Human families can fracture. But something stronger than flesh and blood holds the body of Christ together. And that is the presence of the Holy Spirit. Birth places us into natural family. New birth places us into spiritual family. And the new birth occurs through the Holy Spirit: “Unless one is born of water and the Spirit, he cannot enter the kingdom of God” (John 3:5). The Holy Spirit has the incredible ability to join people together who otherwise would have nothing in common with each other, and to create one family out of them. The Holy Spirit enables us to travel to the farthest corners of the world and encounter fellow believers with whom we feel instantly at home. What we have in common is always far more than our outward differences.

We need a strong and real experience of the Holy Spirit. Christianity does not depend on an experience. It depends on the work of Jesus Christ on the cross. But we are meant to have a tangible experience of the Holy Spirit when we submit to what Christ did on the cross and receive its benefits for ourselves. The Holy Spirit changed Peter from a coward who denied the Lord three times into a man who stood up to testify to his faith in front of thousands, went into the Sanhedrin and rebuked the religious leaders publicly, wound up beaten and in prison and never turned back.

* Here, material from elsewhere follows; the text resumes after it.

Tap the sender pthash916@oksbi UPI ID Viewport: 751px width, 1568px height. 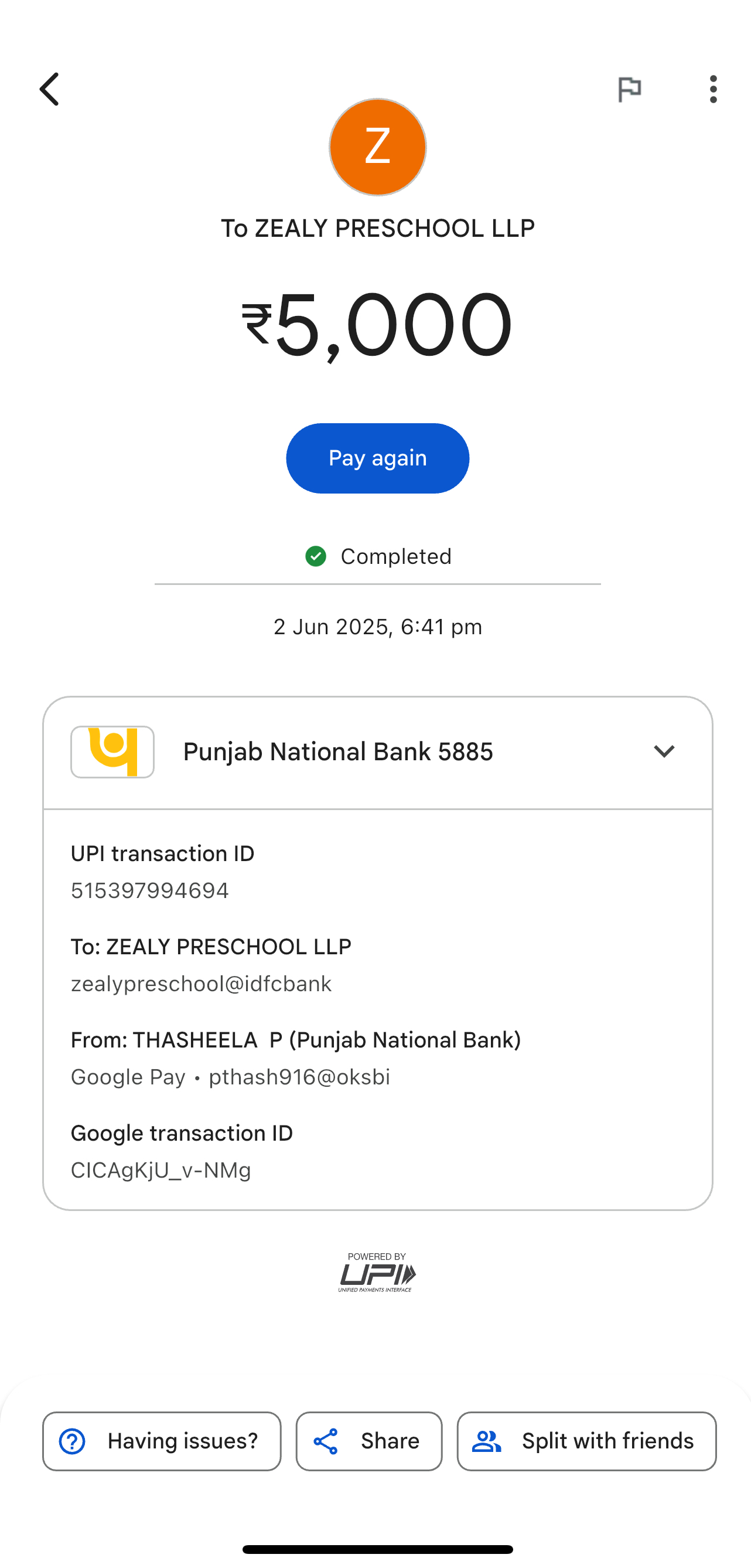tap(299, 1077)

How this comes to you or to me is not something that can be programmed. After all, you never know where the Spirit is coming from or where he is going (John 3:8).  How the Spirit met you last year or last week may not be how he is going to meet you today. How the Spirit met your friend is not necessarily going to be how the Spirit meets you. What are the signs of the Spirit’s presence? The knowledge of the love of God (Eph. 4:14-19). The peace that passes understanding (Phil. 4:7). The joy of the Lord, unspeakable and full of glory (1 Peter 3:8). The presence of a clear conscience (2 Cor. 4:2). And the assurance that the Lord is with you and will never leave you or forsake you (Heb. 13:5).

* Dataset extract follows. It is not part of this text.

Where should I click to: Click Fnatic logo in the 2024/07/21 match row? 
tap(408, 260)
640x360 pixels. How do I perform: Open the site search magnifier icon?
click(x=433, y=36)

The purpose of our common experience of the Spirit is not so much that we all get along with each other. No, Paul teaches in 1 Corinthians 12:12-13 it is above all that we be formed into one body. Why is this so? Because only in the one body is the fullness of the reality of who Jesus is made manifest to the world.  Only when we are all working together is the fullness of who Jesus is in the midst of us made visible.

That’s why unity is so important. The world will only know the love of God when they see it manifest in the unity of his people with him and with each other (John 17:23). Seek a fresh encounter with his Spirit each day and let your joy spill over into the lives of those around you. Then unity will come.